- Original authors: Lorinda Cherry, Nina Macdonald
- Developer: AT&T Bell Laboratories
- Operating system: Unix
- Available in: English
- Type: Grammar checker

= Writer's Workbench =

Software program

The Writer's Workbench (wwb) is a grammar checker created by Lorinda Cherry and Nina Macdonald of Bell Labs. It is perhaps the earliest grammar checker to receive wide usage on Unix systems.

==Capabilities==
wwb's utilities were capable of analysing text for parts of speech, and for word and sentence length, and of comparing the results to established norms.

The Writer's Workbench was meant to help students learn to edit their work:

My feeling about a lot of those tools is their value in education is as much pointing out to people who are learning to write that they have choices and make choices when they do it. They don't think of a writing task as making choices per se. Once they get it on paper they think it's cast in stone. So it makes them edit.

Polling at Colorado State University in the 1980s indicated that wwb was well received by students and faculty. Additional analysis in the 1980s indicated close correlation between wwb's assessments and essay grading rubrics.

==Package contents==
As of 1983, the wwb package contained 29 utilities.

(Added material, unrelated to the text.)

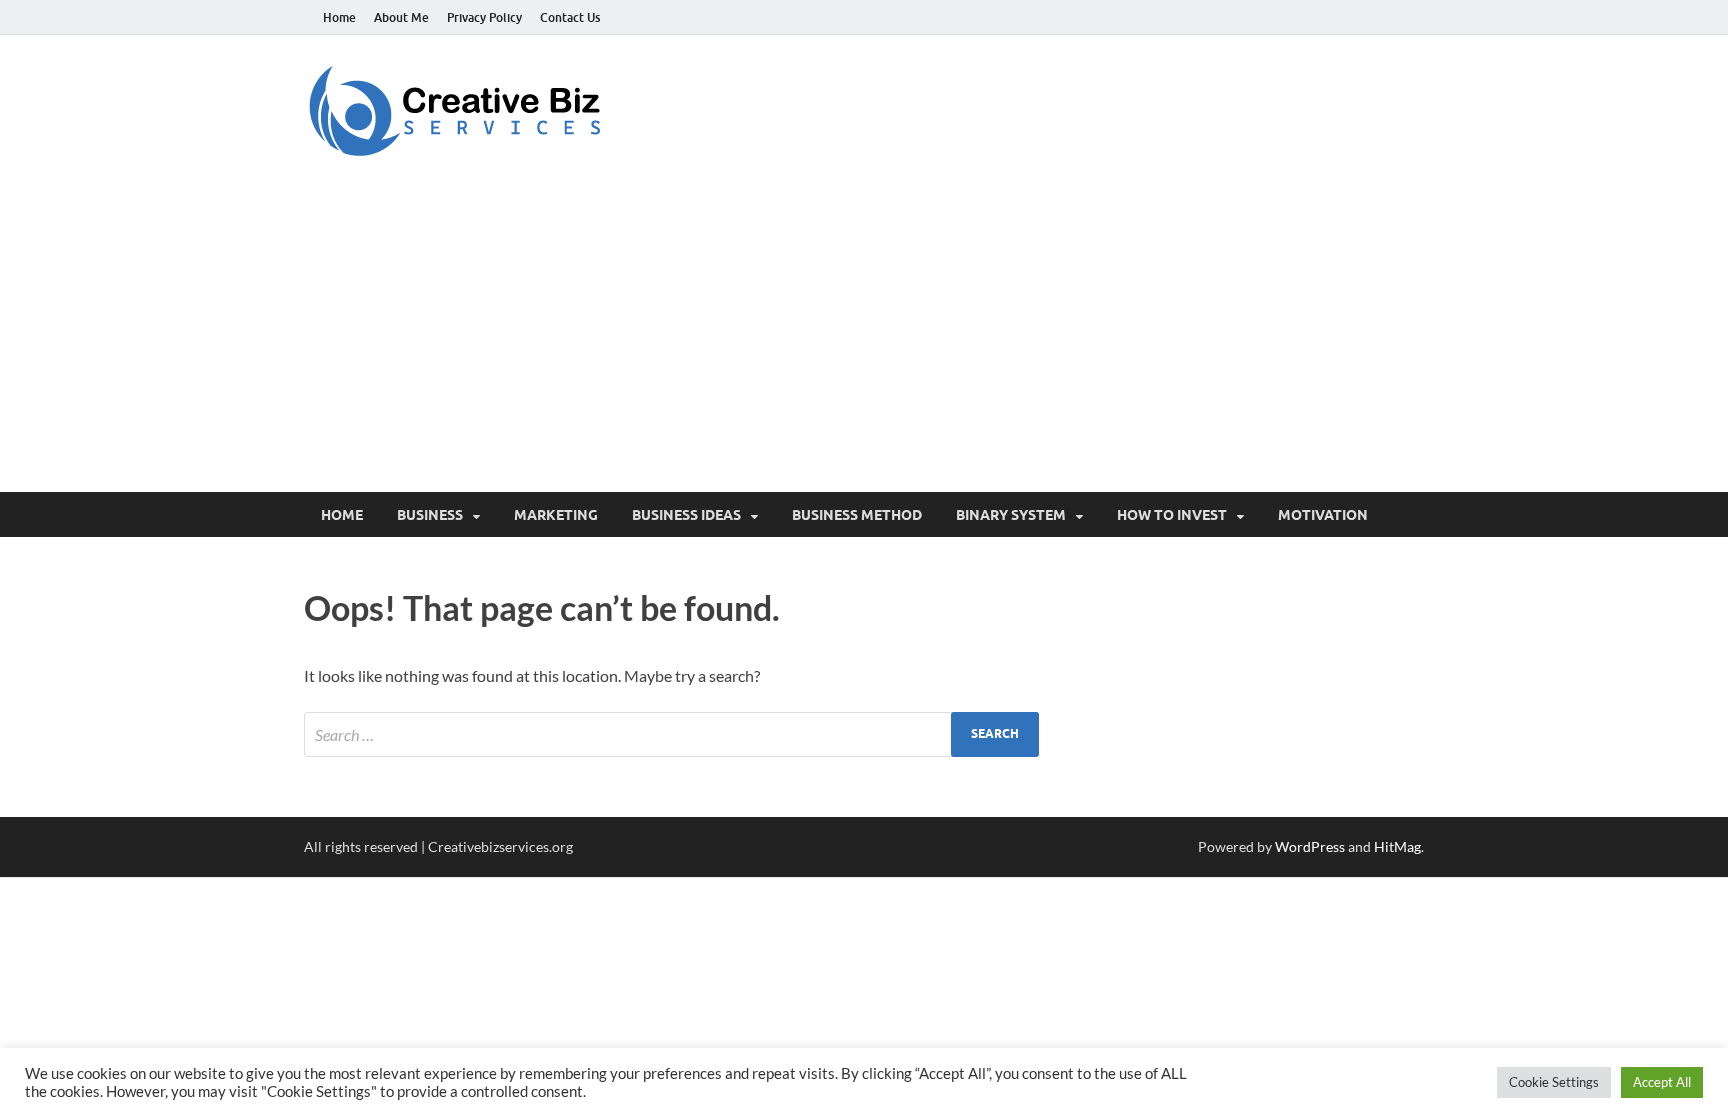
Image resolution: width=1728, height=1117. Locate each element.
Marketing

As of 1986, this had increased to around 35–40 utilities:

| Command | Description |
|---|---|
| abst | Analyzes documents for abstractness. |
| acro | Finds acronyms in text files. |
| conscap | Identifies inconsistent capitalization. |
| consist | Identifies inaccuracies in trademarks and inconsistent capitalization between British English and American English. |
| conspell | Identifies inconsistent use of British and American spelling. |
| continge | Analyzes text for contingencies in procedural documents. |
| continrls | Presents information about how contingencies can be displayed as if-then lists or decision trees. |
| dictadd | Adds words to the dictionaries used by diction, sexist, spellwwb and tmark. |
| diction | Identifies wordy sentences and suggests how they may be simplified. |
| diversity | Analyzes word frequencies to provide a measure of the number of distinct words, and generates an output file ranking how often particular words occurred. |
| double | Identifies accidental repeated occurrences of the same word, such as "the the" or "and and". |
| findbe | Identifies uses of the verb "to be" (see E-Prime). |
| gram | Identifies misused articles and split infinitives. |
| match | Compares outputs from the style command to statistically compare writing styles between documents. |
| mkstand | Analyzes a "well-written" document to generate a standard for use by the prose command. |
| morestyle | Analyzes text by running the abst, diversity, neg and topic commands. |
| murky | Analyzes procedural documents to identify difficult sentences. |
| neg | Identifies negations in text. |
| org | Processes documents to produce condensed versions that show the document's organization. |
| parts | Analyzes documents to assign parts of speech to each word. |
| proofr | Invokes the spellwwb, punct, double, diction and gram commands to perform automatic proofreading. |
| proofvi | Invokes the spellwwb, punct, double and diction commands to provide interactive error correction. |
| prose | Describes the writing style of a document. |
| prosestnd | Displays the standards used by the prose command. |
| punct | Checks punctuation of documents. |
| punctrls | Displays punctuation rules. |
| reroff | Converts formatted text into nroff format. |
| sexist | Identifies sexist terms and suggests alternatives. |
| spelladd | Adds words to the personal dictionary used by spellwwb. |
| spelltell | Finds the correct spelling of a word. |
| spellwbb | Enhanced version of the spell command that can process multiple files. |
| splitrls | Displays information about split infinitives. |
| style | Analyzes style characteristics of documents. |
| switchr | Analyzes documents to identify words used as both nouns and verbs. |
| syl | Analyzes documents to produce a list of every word used along with the number of syllables of each word. |
| tmark | Identifies incorrectly used trademarks. |
| tmarkrls | Displays information about rules for the correct use of trademarks. |
| topic | Lists the most frequent nouns in a document to give some idea about its topic. |
| worduse | Displays information about correct use of words and phrases. |
| wwb | Invokes the proofr and prose commands to provide a complete report on a document and suggested improvements. |
| wwbaid | Online help system for the Writer's Workbench. |
| wwbhelp | Searches for help on a particular Writer's Workbench topic. |
| wwbinfo | Displays a complete summary of the Writer's Workbench suite. |

==History and successors==
The wwb package was included with AT&T UNIX in the late 1970s and early 1980s and received wide distribution as a result. However, wwb was not included with Version 7 Unix. Various successors arose, based closely upon wwb, such as the commercial Grammatik packages for IBM PCs.

The GNU operating system contains free software implementations of several wwb utilities, such as spell, style and diction. As of early 2019, the look utility had not yet been ported to GNU, but its implementation from 4.4BSD-Lite is available as free software, for example via Debian.